Document passage:
........
Here is the paragrah in question:

The first thing to consider in freelance art is:  If you can do the job as
well as the next artist, you should make as much as any illustrator able to
do the job.  In a standard employment situation, inexperience and lack of
knowledge make you an entry level worker that your employer will have to
invest in.  But in freelancing you are selling a product to a customer.
Only results (quality, accuracy, speed and price) matter to your client...
I take that back - your years of experience may give your client some warm
fuzzy feelings of security (milk it for all its worth!!!). But it won't be
worth much to a client who will judge you on your art samples, knowledge of
the subject matter (less supervision required), professionalism
(presentation and self-assurance), and price. You have invested in yourself
and gotten where you are, either quickly or slowly. (*"But Professor, she
only got out of school yesterday!" *"Who cares Whipple, she can dissect and
draw nematodes with the best of them. Get her a contract!")
Britt Replies:

I will admit I tried to draw a fairly broad and strong image with the first
paragraph of this article.  How is this for expending on this first
paragraph?  It may be a bit long winded however.

If you are ushered into a room and presented with 3 pieces of art, which
one will you choose?  Does the background of the artist enter into your
decision at all? No.  Will it enter into your decision if you are buying an
unseen object that is yet to be created? Yes.  How big a factor is it?
What makes up that "background" factor?  The end product will be the same
from both freelancers (theoretically) so the worth of both is the same
(theoretically).  How does a young freelancer minimize the "background"
factor and get as much for their art (which has equal intrinsic worth) as
the experienced freelancer?  I am speaking theoretically.  There are hardly
two people alive that have exactly the same characteristics (but does the
client realize it?) Clients are free to pay what they want and freelancers
are free to say "I can't live on that (for very long)".

Art is a profession, Freelancing is a business.  My article is a business
article.  I see the article as asking new freelancers to take a hard,
realistic look at the expenses they will incur and not under price
themselves out of business before they even start.  This is something I
never really did accurately when I started, and it may have hurt my career
(God knows it hurt my bank account).  I gained a lot of experience, which
was good, but at some point you are not gaining experience fast enough to
make up for very poor pay.  There is a formula in the article that offers
the freelancer an opportunity to set the amount of take home pay they need
to live their lives with.  Young freelancers may find they can live on
less, and are free to enter a lower number.  My final figures are all based
on the formula, and thus should be considered an example, not the minimum.
........
Entries supplied:
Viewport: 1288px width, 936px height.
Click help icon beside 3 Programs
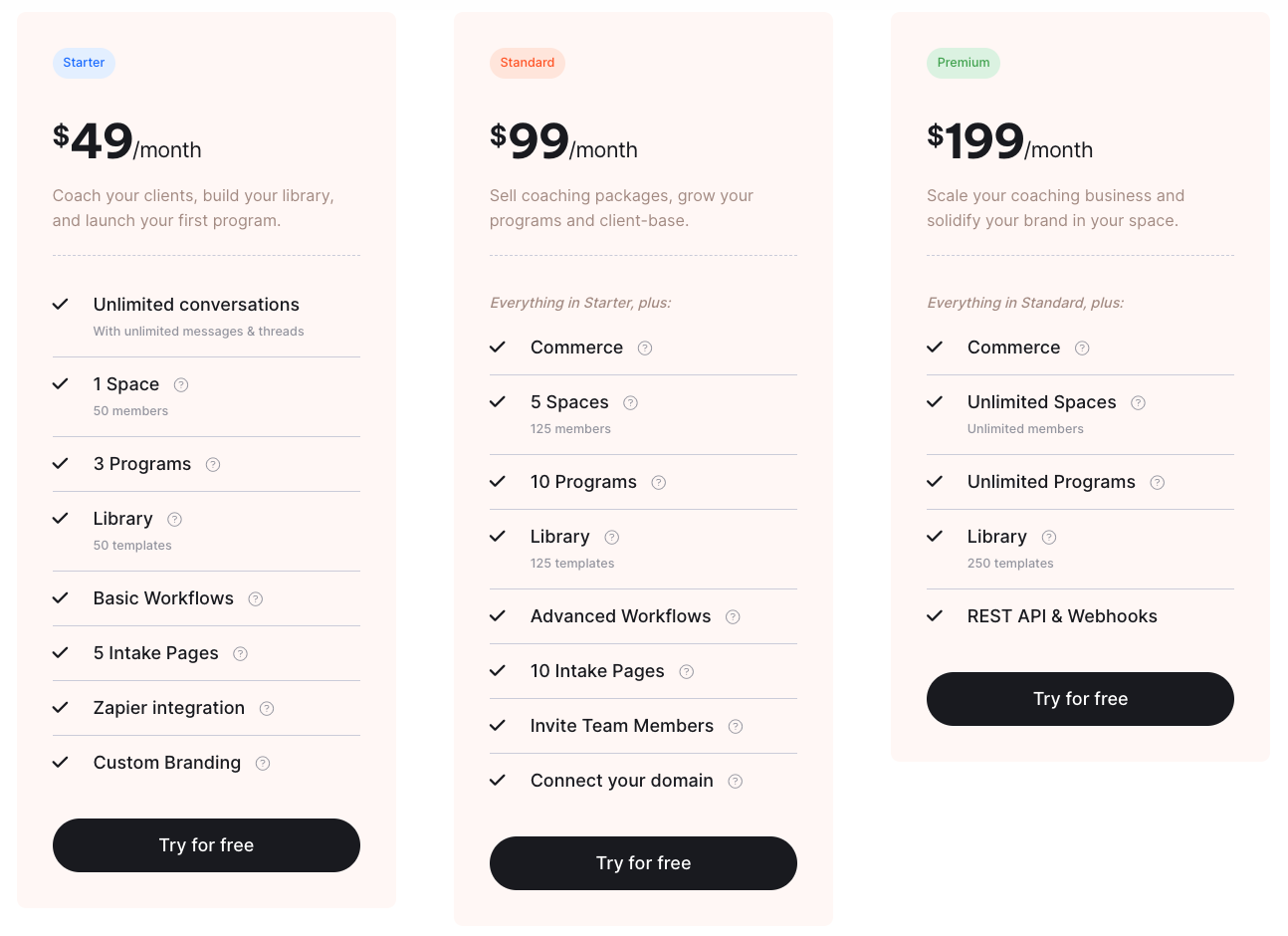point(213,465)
........
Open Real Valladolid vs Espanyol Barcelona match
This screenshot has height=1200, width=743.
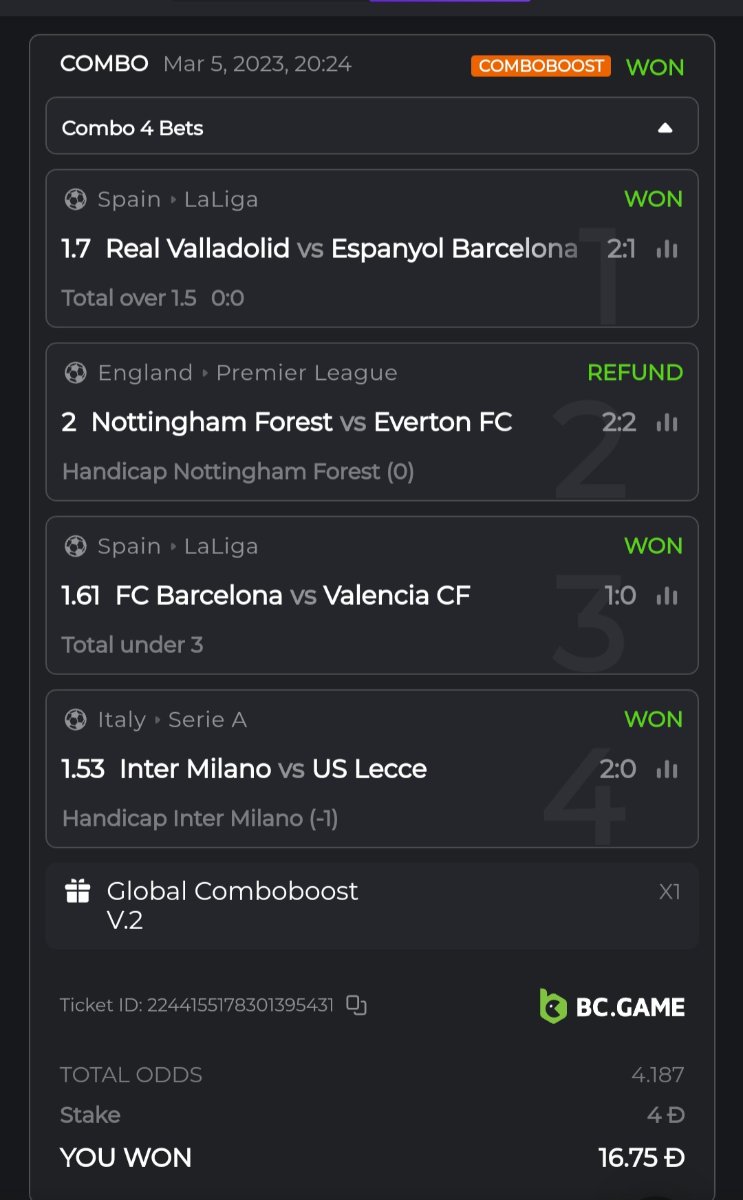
........
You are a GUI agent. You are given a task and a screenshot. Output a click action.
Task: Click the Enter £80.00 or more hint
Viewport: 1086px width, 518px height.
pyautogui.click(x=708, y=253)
........
To do:
(1) Copy the freelance art passage word for word, from "Art is a profession, Freelancing" to "not the minimum.".
(2) For each statement, say yes or no depending on whether it agrees with the freelance art passage, and quote the words that decide it: (a) Britt describes the article as a business article. (b) The final figures in the article are meant to be taken as the minimum. (c) When choosing among 3 pieces of art shown in a room, the artist's background enters into the decision.

Answers for this exercise:
(1)
Art is a profession, Freelancing is a business.  My article is a business
article.  I see the article as asking new freelancers to take a hard,
realistic look at the expenses they will incur and not under price
themselves out of business before they even start.  This is something I
never really did accurately when I started, and it may have hurt my career
(God knows it hurt my bank account).  I gained a lot of experience, which
was good, but at some point you are not gaining experience fast enough to
make up for very poor pay.  There is a formula in the article that offers
the freelancer an opportunity to set the amount of take home pay they need
to live their lives with.  Young freelancers may find they can live on
less, and are free to enter a lower number.  My final figures are all based
on the formula, and thus should be considered an example, not the minimum.

(2)
(a) Yes: "My article is a business article."
(b) No: "thus should be considered an example, not the minimum."
(c) No: "Does the background of the artist enter into your decision at all? No."